11 February 2012

也许现在说这个题目还缺乏资历。但我从来都是想说就说,觉得这个题目不错,就拿来用了。其实是想回顾一下我和她的故事。

今天重看了曾写给她的文字,心情很复杂。现在的我自认为是已经成熟了很多,基本上已经度过了青春期的傻气和朝气。我心目中的“青春”,就是大学本科那四年了。遇上她也是在刚进大二的时候,那时觉得世界都是自己的,根本没有找女朋友的居心,也没有对爱情特别憧憬,反正还小,一切会有的。按理说每个故事都有个开端,但我真的不知道和她的开端在哪里。感情这东西,本来就说不清道不明,要找个界限就更难了。她成为我心仪和思念的对象,具体不知是从什么时侯开始,但这心仪和思念竟终于促使我写了一封信,在2010年情人节的时候送到了她手上。

那是我第一封情书。现在读来仍然能感觉到一股真诚的情意。我并没有说要她做我的女朋友,当时还不把这当成重要的东西。如今不同了,“没有女朋友都不好意思跟人打招呼”,这听起来和“手机没有500W像素的摄像头不好意思跟人打招呼”一样句子通顺。当时就是想表白一下心意——多单纯的用语,听起来就洋溢着青春气息!这个目的当然是达到了,她立即就明白了我的心思,而且并没有像小说中写的那样脸红心跳思虑良久不知如何是好,而是看后立即就做出了答复。我连等待的忐忑都不曾有,就收到了短信说“我觉得我们不适合做男女朋友”。从此我的烦恼就开始了,我估计她的麻烦也是从此开始越来越大。

很久之后她告诉我,她其实很早就知道我喜欢她了。女生都是很出乎意料地敏感,这个事实使我对暗恋这玩意儿的美好印象瞬间就倾覆了。不过青春的我们并没有这么早就明白这么多道理,而是宁愿朝着头脑中理想的方向前进。我当时不仅认为她是在接到我的信后才明白我的心意,而且还进一步认为她是一时惊喜和紧张,出于少女的矜持心理先推拒一下,并非就是对我没意思。于是我就厚着脸皮继续纠缠她了。

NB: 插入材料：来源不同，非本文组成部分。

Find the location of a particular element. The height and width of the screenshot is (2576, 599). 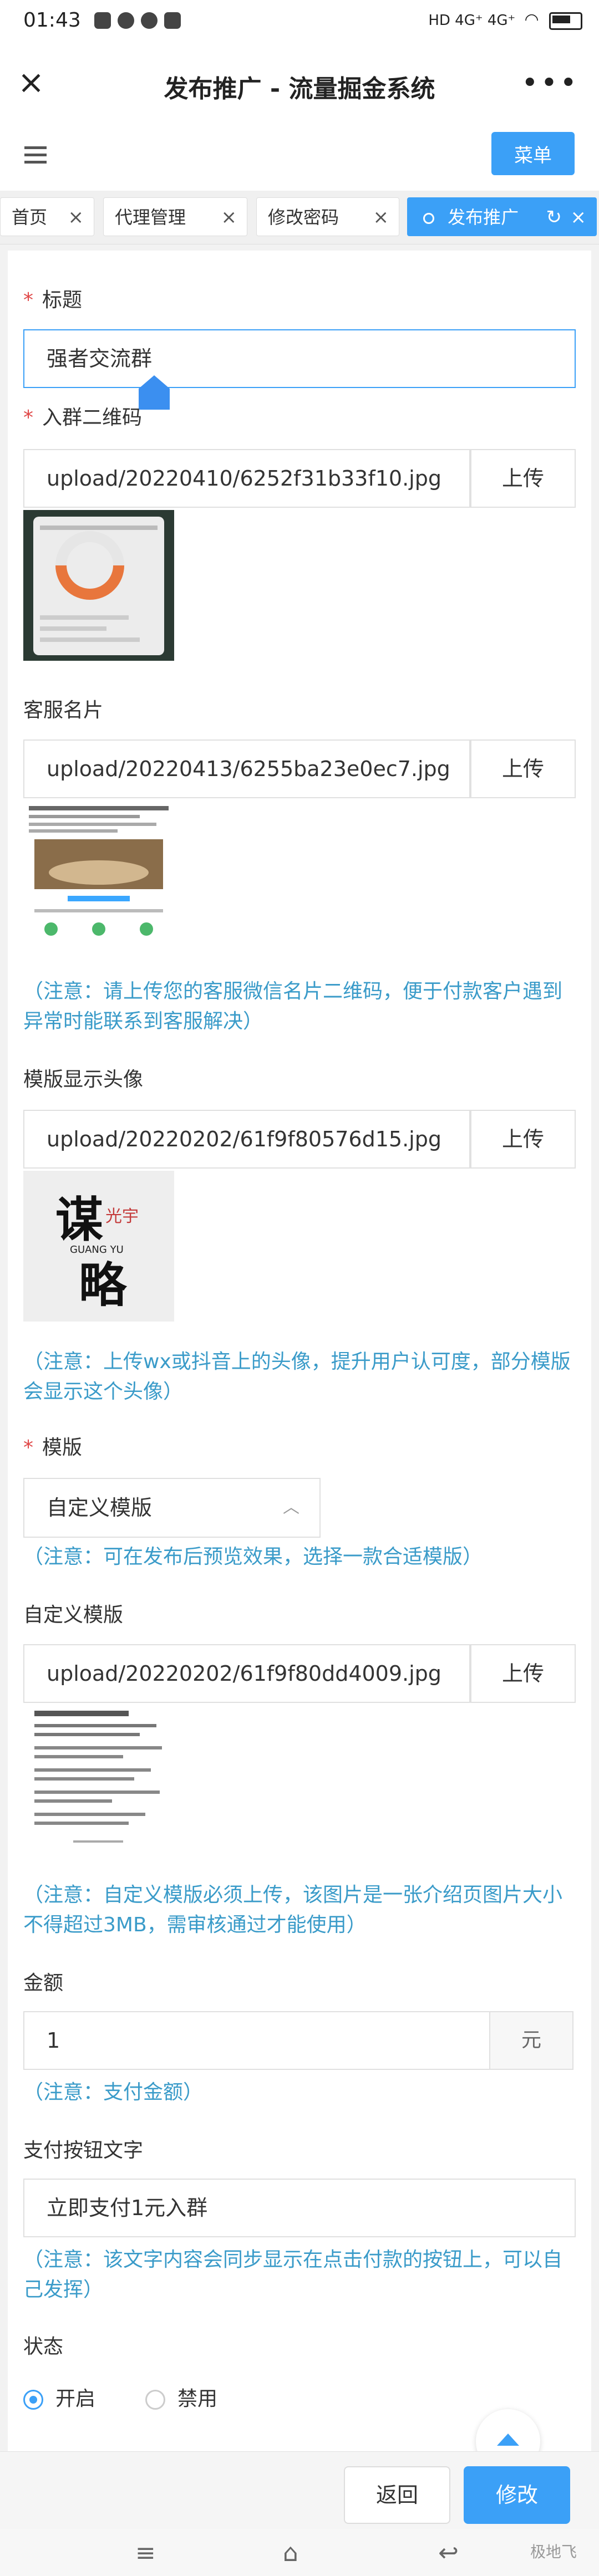

tab-label: 首页 is located at coordinates (30, 217).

如果不是有心中真挚的爱情做基础支撑着我,我怎能锲而不舍的思念她、追逐她呢?现在以成熟的眼光来看,那存在于心中的支撑还真不一定是真挚的爱情。青春的我们喜欢把那种男女间的吸引理所当然地认为是爱情,但对真相知之甚少。我当时就是在那种莫名的爱情的激励下,时不时联系她、试图约她、为她肝肠寸断、为她写诗、为她歌唱,希望给她带来快乐……但却从来没有了解过她内心。我根本不知道她实际是怎么想的,一直在自行杜撰她的想法。虽然她经常冷落我,但在我心中,她也是喜欢我的,她只是在矜持;她有功课要做,她是个上进的姑娘,不愿影响自己的学业,她是身不由己。但爱情是纯粹的,不应被这些外在的因素影响,所以我继续坚持。有时也会怀疑她是否心里根本就没有我、对我没感觉,但由于她从来没有这样表示过,就很快释怀了。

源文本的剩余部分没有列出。